CTRL — Close The Running Loop

Close The Running Loop

A practical guide to Peter Steinberger's "Close the Loop" methodology for autonomous AI agent coding — with a real experiment proving it works.

What is "Close the Loop"?

The idea is simple: give your coding agent the ability to verify its own work.

Peter Steinberger (creator of OpenClaw/Clawdbot, founder of PSPDFKit) ships code he doesn't read. He runs 3-8 AI coding agents in parallel and merged 600 commits in a single day. The secret? Every agent writes tests, runs them, fixes failures, and only reports back when everything passes.
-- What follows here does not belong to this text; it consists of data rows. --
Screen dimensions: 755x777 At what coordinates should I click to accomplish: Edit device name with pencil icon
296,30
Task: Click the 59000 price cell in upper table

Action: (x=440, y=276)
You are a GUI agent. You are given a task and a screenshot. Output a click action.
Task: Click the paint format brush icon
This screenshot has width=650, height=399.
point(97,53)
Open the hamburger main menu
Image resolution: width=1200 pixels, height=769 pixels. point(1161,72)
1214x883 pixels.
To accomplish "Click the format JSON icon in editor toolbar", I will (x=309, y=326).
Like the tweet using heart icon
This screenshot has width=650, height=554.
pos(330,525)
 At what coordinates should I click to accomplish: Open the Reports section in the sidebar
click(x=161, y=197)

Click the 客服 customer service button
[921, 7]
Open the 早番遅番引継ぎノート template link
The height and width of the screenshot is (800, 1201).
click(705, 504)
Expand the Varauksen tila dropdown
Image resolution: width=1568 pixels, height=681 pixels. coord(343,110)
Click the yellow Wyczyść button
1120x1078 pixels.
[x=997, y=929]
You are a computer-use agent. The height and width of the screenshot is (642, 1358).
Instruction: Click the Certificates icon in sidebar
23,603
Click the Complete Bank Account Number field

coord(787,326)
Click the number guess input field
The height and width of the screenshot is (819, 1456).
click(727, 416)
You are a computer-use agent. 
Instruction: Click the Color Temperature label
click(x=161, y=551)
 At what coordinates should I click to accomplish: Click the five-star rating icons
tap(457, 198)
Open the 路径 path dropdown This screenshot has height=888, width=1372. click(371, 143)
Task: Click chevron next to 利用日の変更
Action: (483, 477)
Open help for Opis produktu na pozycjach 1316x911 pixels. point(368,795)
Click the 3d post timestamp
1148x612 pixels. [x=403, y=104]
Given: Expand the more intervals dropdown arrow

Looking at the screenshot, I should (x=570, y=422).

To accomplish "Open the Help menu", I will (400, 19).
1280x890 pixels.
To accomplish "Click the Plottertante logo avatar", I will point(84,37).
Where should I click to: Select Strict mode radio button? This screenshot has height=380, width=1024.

No human in the loop for verification.

"Code works well with AI because it's verifiable. You can compile it, run it, test it. That's the loop. You have to close the loop." — Peter Steinberger

The Method

4 Files That Make It Work

File	Purpose	Size in OpenClaw
AGENTS.md	Build, test, and dev commands	21KB
TESTING.md	What to test, what NOT to test, how to test	19KB
copilot-instructions.md	Anti-redundancy rules, colocated test pattern	2KB
package.json	Scripts: `test`, `test:coverage`, `test:e2e`	-

4-Layer Testing Pyramid

Start at the bottom. Each layer adds realism — and cost.

         ┌──────────┐
         │  Docker   │  Full app in container, cold-start
         │  Tests    │  Slowest, most realistic
         ├──────────┤
         │   Live    │  Real API calls (Stripe, Anthropic, etc.)
         │  Tests    │  Costs money, flaky (network/rate limits)
         ├──────────┤
         │   E2E     │  API routes, webhooks, request/response
         │  Tests    │  Minutes, catches integration bugs
         ├──────────┤
         │   Unit    │  Pure logic, validation, security
         │  Tests    │  Seconds, catches 80% of bugs
         └──────────┘

Layer	What it tests	Speed	Cost	When to use
Unit	Pure functions, logic, validation, security	<1s	Free	Every commit
E2E	API routes, webhooks, auth flows, DB queries	1-5 min	Free	Before push
Live	Real third-party APIs (Stripe, OpenAI, etc.)	5-30 min	$ (API calls)	Before release
Docker	Full app cold-start in clean container	5-10 min	Free	CI/CD pipeline

Where to start: Unit tests. They give you 80% of the value at <1% of the cost. Peter's OpenClaw has 1,376 test files and unit tests are the foundation.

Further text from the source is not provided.